17 Nisan 2017 Pazartesi

LIT210-Edgar Allan Poe’nun “Gammaz Yürek” adlı hikayesindeki, Yaşlı Adamın gözünden yaşananlar

Edgar Allan Poe’nun “Gammaz Yürek” adlı hikayesindeki yaşlı adamın gözünden yaşananlar:


                Her zamanki gibi akşam olmuş ve yatağıma yatmış uyuyordum. Ancak gecenin yarısında gelen bir sesle aniden korkuyla uyandım. Ev kapkaraydı hiçbir şey görünmüyordu, tıpkı kör gibiydim. Bu karanlığın sebebi, hırsızlardan korktuğum için her gece kapattığım panjurlardı. Yaşlıydım ve bir hırsıza karşı koymak için yetersizdim bu yüzden hırsızlardan korkardım. Sesi çıkartan eğer hırsız ise uyandığımı duyup kaçsın diye “Kim var orada ?” diye bağırdım.
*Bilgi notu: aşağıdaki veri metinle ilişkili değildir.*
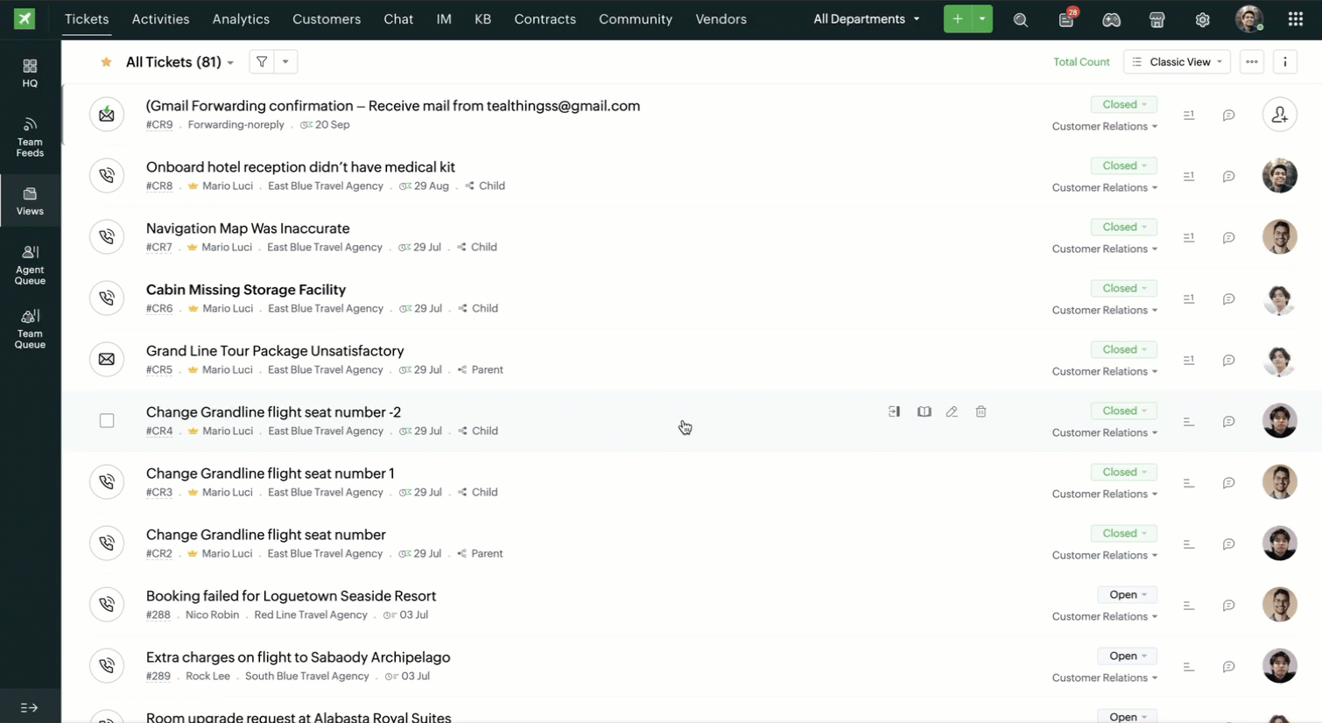Open the apps grid launcher icon
This screenshot has height=723, width=1322.
point(1296,19)
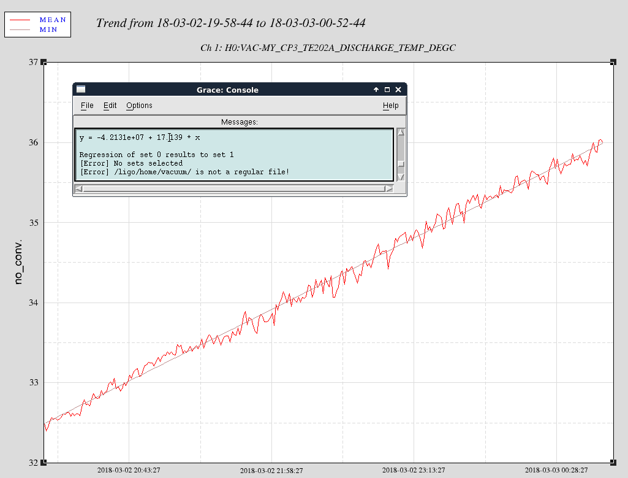The height and width of the screenshot is (478, 628).
Task: Open the File menu in Console
Action: pos(87,106)
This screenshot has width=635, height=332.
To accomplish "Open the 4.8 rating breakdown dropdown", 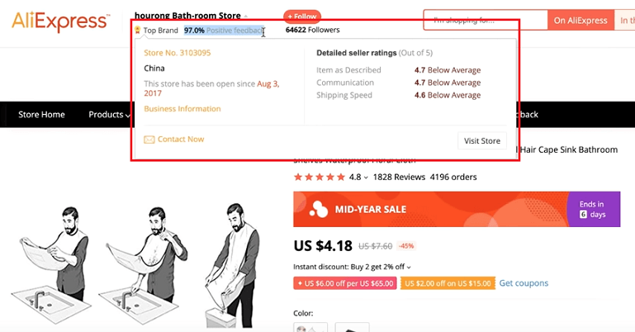I will [x=367, y=178].
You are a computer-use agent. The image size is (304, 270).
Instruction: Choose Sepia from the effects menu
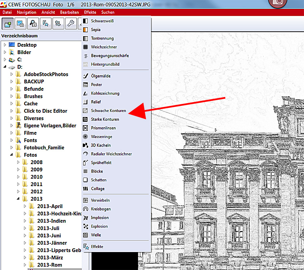(96, 30)
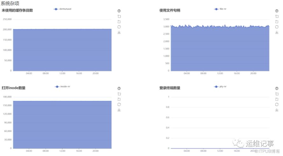Toggle the pty-nr legend entry

pyautogui.click(x=220, y=87)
Zifiri karanlık sesime yanıt vermiyor ve beni daha da heyecanlandırıyordu. Kalp atışım artıyordu. Bahaneler buluyordum kendime; bacadaki rüzgar sesi olabilirdi bu ses, ya da fare sesi veya cır cır böceği cırıltısı. Bu bahaneler kalbimin atışını yavaşlatmak içindi çünkü heyecandan her geçen dakika kalbim yerinden çıkmak için sanki daha da hızlanıyordu. Bir anda gözüme bir ışık çarptı, doğrudan gözüme gelen bir ışık. Bir anda zamanımın dolduğunu ve artık öleceğimi düşündüm. Dediğim gibi yaşlıydım ver artık ölüm daha da yakınımdaydı. Ancak şuanda emindim sürem dolmuştu. Işık bir anda arttı ve oda aydınlandı. Bir anda üzerime, canımı almaya gelen insan görünümlü bir karanlık hızlıca yaklaştı. Azrail olduğunu düşündüm ve bir anda korku ile bir çığlık attım. Bu çığlık Azrail’i durdurmadı ve bir anda kendimi yerde buldum. Yerdeydim, üzerimde bir ağırlık vardı ve canım acıyordu. Bu ağırlık ölümümün ağırlığı olmalıydı, çünkü kalbim artık atmıyordu.